Говорят, что у нефрита пять божественных свойств: мягкий блеск нефрита олицетворяет милосердие; прочность — умеренность и справедливость; не поддающаяся подделке структура камня — чистоту и честность; звук при ударе — символизировал мудрость; негибкость — мужество.

Фарфор — первая «китайская подделка»? Цвет — тот же, а вот «структура»… которая — «чистота и честность»…

В северном Китае на несколько веков позже стали делать привычный моему времени белый фарфор. Его Аким и вспоминает — «северный белый».

Но то, что я сделал — здесь вряд ли видели. Это «бисквит» — твёрдый фарфор без глазури.

Аким ошарашено замер, глядя на глубоко задумывавшегося Якова. Потянулся по привычке за рушничком, но, донеся до рта, отшвырнул в сторону:

— Ванька, ля! Убоище безволосое! Говори — где взял!

Ну вот! Настал миг моего торжества! Я скромно потупил очи и, едва не ковыряя носком сапога пол, смущённо признался:

— Да вот как-то…. сам сделал.

— (Аким) Итить-молотить… В три хвоста сатану с прозеленью…

— (Яков) Вот и я про то.

— (Я) Тут ещё подработать надо. На изломе неоднородность видна. Мало переминал. Шпату больше добавить. Для прозрачности. Надо с поливой поиграться. Роспись, само собой. Надо оба варианта пробовать: надглазурный и подглазурный. Печку… Из-за чего кузня-то сгорела? Я мальчишке на мехах велел жар подымать потихоньку. А он раскочегарил, да и задремал стоя…

— (Аким, со слезами в голосе) Яшенька! Да что ж ты его сразу не убил?! Прям в порубе.
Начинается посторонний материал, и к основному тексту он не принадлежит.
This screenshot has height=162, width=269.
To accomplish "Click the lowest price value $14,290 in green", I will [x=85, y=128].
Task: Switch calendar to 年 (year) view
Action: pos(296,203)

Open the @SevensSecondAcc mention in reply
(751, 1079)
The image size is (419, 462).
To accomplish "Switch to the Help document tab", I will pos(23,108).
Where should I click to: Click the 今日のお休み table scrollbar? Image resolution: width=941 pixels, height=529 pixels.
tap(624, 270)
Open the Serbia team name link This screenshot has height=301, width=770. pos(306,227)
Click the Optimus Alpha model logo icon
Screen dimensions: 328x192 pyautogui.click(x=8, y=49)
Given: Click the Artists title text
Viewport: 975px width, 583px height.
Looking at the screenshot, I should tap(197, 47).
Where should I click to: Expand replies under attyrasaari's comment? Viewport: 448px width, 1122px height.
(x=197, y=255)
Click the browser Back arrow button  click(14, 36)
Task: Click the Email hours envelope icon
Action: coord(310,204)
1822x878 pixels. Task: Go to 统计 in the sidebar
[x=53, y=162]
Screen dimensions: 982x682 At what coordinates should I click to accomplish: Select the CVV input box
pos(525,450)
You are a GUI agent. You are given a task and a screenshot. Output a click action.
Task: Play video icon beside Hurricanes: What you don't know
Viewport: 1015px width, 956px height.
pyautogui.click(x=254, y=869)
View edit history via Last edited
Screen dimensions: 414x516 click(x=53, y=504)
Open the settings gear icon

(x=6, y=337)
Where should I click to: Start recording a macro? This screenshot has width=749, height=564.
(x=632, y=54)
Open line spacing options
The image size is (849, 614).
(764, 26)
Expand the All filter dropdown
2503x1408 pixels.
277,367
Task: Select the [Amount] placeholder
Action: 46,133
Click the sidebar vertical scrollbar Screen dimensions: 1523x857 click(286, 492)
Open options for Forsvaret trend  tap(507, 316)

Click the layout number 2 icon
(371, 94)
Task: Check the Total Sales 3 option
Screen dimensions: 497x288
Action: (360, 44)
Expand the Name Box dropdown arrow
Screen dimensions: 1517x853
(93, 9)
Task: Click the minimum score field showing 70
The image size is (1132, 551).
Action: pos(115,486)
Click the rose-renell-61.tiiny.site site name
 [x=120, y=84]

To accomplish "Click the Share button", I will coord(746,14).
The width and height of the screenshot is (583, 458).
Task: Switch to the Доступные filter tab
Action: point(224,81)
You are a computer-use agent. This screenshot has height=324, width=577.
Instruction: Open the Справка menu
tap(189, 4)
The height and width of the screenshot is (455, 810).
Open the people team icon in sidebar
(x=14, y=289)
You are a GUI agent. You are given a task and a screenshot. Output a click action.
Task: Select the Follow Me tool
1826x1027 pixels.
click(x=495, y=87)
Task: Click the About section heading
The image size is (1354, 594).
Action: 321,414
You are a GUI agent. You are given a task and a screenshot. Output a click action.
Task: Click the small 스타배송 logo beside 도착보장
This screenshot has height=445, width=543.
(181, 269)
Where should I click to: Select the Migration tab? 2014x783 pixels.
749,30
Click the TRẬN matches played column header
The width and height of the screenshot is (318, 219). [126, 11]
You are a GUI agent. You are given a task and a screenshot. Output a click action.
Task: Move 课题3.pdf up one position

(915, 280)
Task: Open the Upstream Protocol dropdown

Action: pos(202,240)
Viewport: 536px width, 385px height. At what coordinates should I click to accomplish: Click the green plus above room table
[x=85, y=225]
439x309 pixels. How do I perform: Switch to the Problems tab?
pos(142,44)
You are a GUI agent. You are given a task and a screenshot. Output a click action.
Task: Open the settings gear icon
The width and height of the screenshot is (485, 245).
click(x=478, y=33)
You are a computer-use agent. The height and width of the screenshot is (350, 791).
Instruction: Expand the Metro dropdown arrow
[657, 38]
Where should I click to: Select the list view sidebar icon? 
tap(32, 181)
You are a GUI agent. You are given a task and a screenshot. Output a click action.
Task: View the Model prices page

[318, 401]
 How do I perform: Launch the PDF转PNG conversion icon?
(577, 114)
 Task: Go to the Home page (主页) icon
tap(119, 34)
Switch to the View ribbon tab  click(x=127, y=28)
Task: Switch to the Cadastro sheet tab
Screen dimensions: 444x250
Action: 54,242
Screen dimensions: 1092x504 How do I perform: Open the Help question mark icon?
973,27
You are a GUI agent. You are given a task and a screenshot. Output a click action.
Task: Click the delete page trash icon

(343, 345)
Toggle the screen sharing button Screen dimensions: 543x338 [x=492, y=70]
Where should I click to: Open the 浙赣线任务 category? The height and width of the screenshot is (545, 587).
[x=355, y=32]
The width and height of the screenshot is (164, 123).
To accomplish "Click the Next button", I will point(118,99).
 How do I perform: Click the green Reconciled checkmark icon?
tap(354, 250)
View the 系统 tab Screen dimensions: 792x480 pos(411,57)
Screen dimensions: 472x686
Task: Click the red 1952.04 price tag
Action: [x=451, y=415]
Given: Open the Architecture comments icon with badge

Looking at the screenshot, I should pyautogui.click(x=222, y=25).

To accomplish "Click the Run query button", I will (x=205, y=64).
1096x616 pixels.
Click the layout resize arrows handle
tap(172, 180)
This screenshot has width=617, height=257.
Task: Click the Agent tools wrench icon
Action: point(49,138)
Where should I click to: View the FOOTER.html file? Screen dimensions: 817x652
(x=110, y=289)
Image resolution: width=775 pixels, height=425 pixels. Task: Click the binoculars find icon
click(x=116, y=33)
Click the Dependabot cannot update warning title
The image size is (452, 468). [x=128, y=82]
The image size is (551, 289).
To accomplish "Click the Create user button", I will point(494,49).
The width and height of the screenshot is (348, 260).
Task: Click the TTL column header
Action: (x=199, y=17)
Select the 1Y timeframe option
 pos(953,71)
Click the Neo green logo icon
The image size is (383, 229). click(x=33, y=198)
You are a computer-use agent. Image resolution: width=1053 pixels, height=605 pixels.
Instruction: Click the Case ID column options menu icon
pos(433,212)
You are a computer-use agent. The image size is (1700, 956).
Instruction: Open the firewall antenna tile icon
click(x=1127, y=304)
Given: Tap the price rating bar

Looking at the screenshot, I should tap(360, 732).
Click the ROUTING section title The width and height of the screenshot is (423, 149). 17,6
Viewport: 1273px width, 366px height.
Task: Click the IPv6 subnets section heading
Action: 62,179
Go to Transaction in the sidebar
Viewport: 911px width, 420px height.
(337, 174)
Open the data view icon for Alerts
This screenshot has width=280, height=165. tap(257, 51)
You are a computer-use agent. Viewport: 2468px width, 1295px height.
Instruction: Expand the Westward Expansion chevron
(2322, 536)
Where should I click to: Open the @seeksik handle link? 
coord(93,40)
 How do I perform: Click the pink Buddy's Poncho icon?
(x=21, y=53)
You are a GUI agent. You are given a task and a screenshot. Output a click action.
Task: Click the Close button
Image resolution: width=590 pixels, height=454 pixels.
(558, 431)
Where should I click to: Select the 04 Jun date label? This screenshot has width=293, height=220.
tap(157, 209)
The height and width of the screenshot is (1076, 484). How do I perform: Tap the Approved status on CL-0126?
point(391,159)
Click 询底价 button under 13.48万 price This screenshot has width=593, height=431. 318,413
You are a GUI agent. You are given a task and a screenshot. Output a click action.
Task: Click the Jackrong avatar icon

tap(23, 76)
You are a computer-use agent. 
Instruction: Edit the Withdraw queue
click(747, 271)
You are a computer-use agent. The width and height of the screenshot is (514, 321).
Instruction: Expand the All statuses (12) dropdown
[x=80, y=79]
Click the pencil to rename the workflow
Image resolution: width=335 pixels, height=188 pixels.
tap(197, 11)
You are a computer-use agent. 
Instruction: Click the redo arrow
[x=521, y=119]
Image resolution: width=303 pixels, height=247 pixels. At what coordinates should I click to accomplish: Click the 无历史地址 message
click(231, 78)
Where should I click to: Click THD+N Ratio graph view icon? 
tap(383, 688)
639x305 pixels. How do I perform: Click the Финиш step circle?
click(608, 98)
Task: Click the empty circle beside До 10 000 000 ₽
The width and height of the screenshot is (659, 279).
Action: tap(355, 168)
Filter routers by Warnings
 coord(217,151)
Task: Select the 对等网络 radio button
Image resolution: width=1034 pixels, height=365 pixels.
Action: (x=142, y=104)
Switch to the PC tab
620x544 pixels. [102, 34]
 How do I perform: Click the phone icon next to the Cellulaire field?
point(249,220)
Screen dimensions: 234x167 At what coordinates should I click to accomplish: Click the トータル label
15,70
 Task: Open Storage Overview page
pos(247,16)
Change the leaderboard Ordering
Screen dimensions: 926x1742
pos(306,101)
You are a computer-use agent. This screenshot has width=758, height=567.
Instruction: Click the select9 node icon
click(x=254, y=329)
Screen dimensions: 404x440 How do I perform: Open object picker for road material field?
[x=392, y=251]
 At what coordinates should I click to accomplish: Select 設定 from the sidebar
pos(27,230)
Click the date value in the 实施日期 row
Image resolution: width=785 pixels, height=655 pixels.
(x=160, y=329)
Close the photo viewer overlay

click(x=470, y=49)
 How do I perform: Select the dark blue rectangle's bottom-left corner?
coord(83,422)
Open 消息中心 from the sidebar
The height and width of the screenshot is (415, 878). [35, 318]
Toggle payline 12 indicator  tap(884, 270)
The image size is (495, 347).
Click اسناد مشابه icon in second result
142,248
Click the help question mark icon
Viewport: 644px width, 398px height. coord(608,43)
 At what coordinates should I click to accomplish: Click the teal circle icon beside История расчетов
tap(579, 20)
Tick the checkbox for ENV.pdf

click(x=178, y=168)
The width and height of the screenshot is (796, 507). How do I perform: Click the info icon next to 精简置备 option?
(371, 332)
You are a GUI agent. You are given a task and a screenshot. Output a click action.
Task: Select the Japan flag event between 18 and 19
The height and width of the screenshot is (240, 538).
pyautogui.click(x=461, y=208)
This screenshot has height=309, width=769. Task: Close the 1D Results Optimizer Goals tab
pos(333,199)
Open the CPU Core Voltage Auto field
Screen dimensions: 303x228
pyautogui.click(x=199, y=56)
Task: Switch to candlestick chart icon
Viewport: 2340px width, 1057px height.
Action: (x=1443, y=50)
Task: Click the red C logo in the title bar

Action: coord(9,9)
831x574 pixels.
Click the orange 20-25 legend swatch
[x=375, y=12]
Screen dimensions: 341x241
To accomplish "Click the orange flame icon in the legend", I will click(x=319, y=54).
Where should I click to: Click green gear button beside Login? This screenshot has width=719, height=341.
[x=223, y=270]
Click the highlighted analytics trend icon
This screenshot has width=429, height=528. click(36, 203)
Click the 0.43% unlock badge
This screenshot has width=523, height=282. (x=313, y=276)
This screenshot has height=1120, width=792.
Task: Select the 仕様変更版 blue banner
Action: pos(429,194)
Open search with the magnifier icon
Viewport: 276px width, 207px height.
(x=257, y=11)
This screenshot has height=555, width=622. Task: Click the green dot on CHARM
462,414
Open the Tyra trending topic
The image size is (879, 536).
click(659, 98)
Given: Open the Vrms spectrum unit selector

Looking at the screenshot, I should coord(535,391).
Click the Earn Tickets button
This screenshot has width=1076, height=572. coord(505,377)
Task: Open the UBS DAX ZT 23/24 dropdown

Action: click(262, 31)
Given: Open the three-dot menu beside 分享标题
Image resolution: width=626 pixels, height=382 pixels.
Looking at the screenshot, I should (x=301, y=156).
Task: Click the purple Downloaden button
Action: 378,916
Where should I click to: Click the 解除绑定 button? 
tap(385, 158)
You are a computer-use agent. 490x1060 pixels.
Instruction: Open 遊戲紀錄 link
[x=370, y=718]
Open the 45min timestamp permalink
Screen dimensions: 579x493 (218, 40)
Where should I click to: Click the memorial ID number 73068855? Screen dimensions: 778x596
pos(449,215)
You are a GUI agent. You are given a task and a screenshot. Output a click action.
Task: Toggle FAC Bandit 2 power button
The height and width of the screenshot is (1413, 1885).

Экая ж напасть!

Я как-то… поперхнулся и обиделся. Дед пожалел, что меня в первый же день в Рябиновке — не убили. Я ему столько всякого добра…

— Кабы меня убили — не было бы у тебя, Аким Янович, и шапки боярской…

— Да нахрена шапка, когда голову оторвут?! Ты нас всех вот этой хренью под такое лихо…

— Кто ещё знает? (Яков крутит ножик в руках. И мне это как-то… тревожно).

— Кроме вас — никто. Я первый раз хотел… посудину испечь. Никто.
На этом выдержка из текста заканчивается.